[Pixel coordinate grounding data]
--- START ---
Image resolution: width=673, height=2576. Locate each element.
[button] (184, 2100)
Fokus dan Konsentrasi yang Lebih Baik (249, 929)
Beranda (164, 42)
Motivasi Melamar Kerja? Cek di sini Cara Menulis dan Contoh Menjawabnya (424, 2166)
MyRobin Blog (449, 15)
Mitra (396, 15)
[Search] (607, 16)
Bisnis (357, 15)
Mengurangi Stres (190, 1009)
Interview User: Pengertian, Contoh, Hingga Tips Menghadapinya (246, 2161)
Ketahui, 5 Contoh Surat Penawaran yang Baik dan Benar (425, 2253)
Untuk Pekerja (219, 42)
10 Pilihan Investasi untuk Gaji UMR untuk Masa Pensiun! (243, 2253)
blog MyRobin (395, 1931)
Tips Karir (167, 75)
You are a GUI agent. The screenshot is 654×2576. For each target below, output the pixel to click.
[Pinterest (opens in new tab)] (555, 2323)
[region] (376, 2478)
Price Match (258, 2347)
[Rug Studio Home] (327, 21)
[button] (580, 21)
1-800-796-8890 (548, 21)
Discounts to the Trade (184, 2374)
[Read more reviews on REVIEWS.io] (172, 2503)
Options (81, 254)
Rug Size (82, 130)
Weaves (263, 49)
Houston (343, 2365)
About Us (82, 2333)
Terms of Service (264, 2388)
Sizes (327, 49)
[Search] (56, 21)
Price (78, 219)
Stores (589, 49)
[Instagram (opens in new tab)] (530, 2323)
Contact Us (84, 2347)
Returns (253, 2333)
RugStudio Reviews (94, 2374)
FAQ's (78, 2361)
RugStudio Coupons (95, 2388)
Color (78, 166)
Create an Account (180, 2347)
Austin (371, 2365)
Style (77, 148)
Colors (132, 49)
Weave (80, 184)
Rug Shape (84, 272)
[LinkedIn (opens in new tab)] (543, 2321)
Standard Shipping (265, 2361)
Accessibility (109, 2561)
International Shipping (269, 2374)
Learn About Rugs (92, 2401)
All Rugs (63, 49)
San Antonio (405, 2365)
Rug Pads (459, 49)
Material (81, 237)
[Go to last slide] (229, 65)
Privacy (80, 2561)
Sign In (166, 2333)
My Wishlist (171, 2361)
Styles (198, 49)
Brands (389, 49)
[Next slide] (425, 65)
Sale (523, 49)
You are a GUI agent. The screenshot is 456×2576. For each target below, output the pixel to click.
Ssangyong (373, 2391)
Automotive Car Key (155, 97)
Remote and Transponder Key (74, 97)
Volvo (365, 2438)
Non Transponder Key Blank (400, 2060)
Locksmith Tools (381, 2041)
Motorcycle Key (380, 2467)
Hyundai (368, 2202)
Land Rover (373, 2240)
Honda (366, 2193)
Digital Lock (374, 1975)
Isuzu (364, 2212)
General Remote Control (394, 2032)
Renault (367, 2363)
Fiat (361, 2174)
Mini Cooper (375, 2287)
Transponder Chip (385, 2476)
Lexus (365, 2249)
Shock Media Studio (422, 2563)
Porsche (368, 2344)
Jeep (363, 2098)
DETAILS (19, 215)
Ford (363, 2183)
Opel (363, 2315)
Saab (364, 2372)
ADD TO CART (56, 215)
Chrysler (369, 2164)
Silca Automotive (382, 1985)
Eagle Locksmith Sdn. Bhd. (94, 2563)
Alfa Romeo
--- END ---
Your answer must be the lines above from the one containing "Weaves (263, 49)" to the one containing "Hyundai (368, 2202)", both included, restated word for word.

Weaves (263, 49)
Houston (343, 2365)
About Us (82, 2333)
Terms of Service (264, 2388)
Sizes (327, 49)
[Search] (56, 21)
Price (78, 219)
Stores (589, 49)
[Instagram (opens in new tab)] (530, 2323)
Contact Us (84, 2347)
Returns (253, 2333)
RugStudio Reviews (94, 2374)
FAQ's (78, 2361)
RugStudio Coupons (95, 2388)
Color (78, 166)
Create an Account (180, 2347)
Austin (371, 2365)
Style (77, 148)
Colors (132, 49)
Weave (80, 184)
Rug Shape (84, 272)
[LinkedIn (opens in new tab)] (543, 2321)
Standard Shipping (265, 2361)
Accessibility (109, 2561)
International Shipping (269, 2374)
Learn About Rugs (92, 2401)
All Rugs (63, 49)
San Antonio (405, 2365)
Rug Pads (459, 49)
Material (81, 237)
[Go to last slide] (229, 65)
Privacy (80, 2561)
Sign In (166, 2333)
My Wishlist (171, 2361)
Styles (198, 49)
Brands (389, 49)
[Next slide] (425, 65)
Sale (523, 49)
You are a GUI agent. The screenshot is 456×2576. For each target below, output the pixel to click.
Ssangyong (373, 2391)
Automotive Car Key (155, 97)
Remote and Transponder Key (74, 97)
Volvo (365, 2438)
Non Transponder Key Blank (400, 2060)
Locksmith Tools (381, 2041)
Motorcycle Key (380, 2467)
Hyundai (368, 2202)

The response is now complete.